The puppets - phoenixes, ducks, fish, children, fairies - move with remarkable grace and agility, particularly realizing their only locomotion comes from underwater guywires and extension poles. Plastered facial features, historically not uncommon in any dramatic performance, gain animation through music and angle. Two dragons seem to do ballet, with terrible beauty, pyrotechnics then water shooting from their mouths. Two farmers appear to sow rice, listing left and right as if anyone could see the rows, then are joined by several more farmers, only a foot or two tall, tending their water buffalo or pounding iron on an anvil. In the most playful vignette, one somehow eliciting the spectrum of friendship feelings, two lions (which look like tiger fish) jockey for a bouncing ball.

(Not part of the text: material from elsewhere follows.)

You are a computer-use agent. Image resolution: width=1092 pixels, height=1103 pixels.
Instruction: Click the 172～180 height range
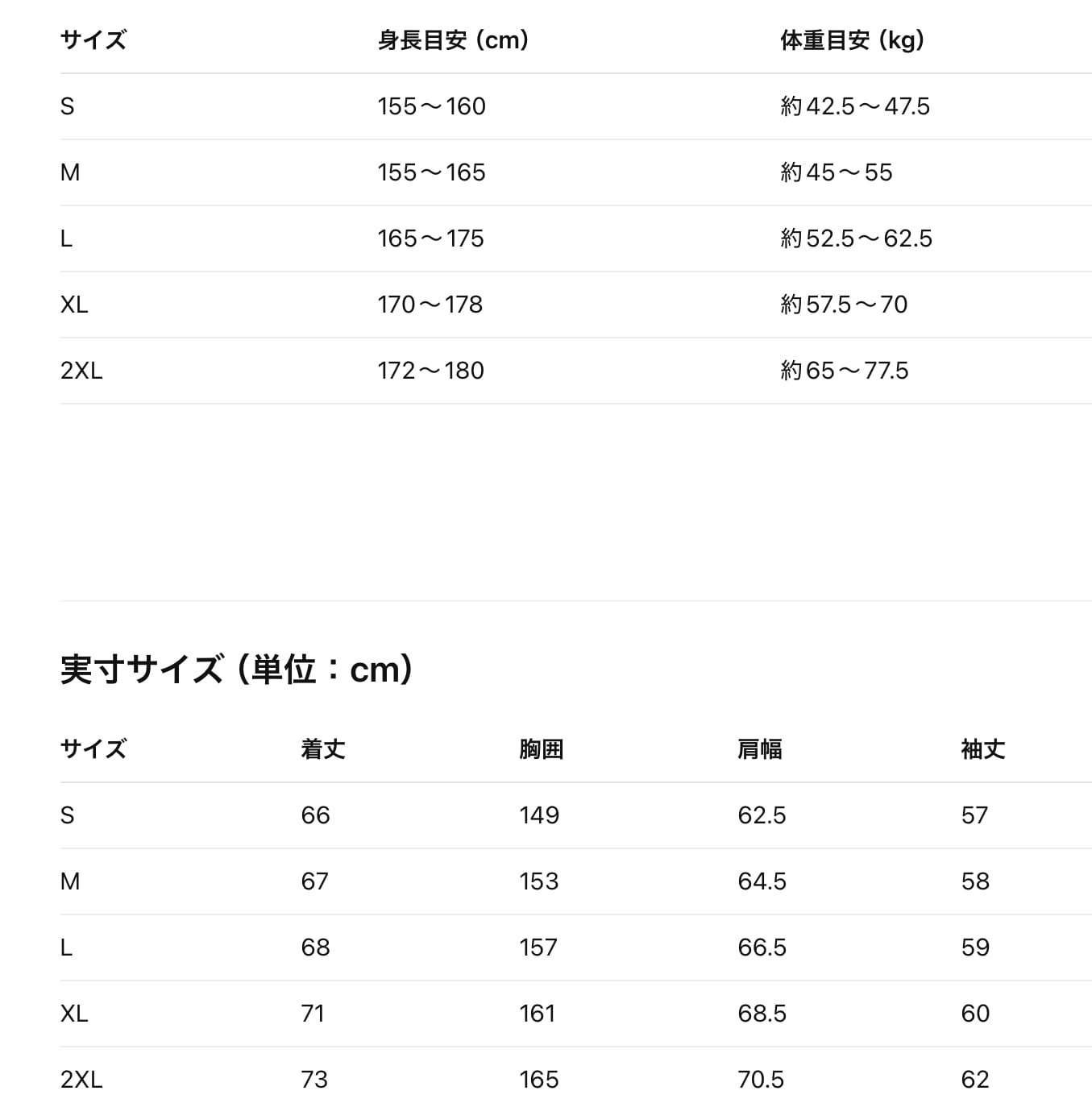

None of the pieces ever reek moralistic or didactic; I do not think Water Puppet Theatre is for education of social graces. Instead, they mock - though hardly satirize - the mannerisms so common, and, really, so important, to social life: the preening peacocks do, the self-effacement of a fisherman with bad luck around fishermen with good luck, the mechanization of teaching fairies to dance, the downfall then success then exit of foxes who steal people's animals.

Few times does an unfamiliar work requiring such great but unknown skill result in such glee; audience-members rejoice instead of "appreciate." But interesting too is that Water Puppet Theatre recognizes fully, probably more so even than do the viewers, that it knows it's a raucous good time, relaxed, but resonating with skill. A supreme entertainment.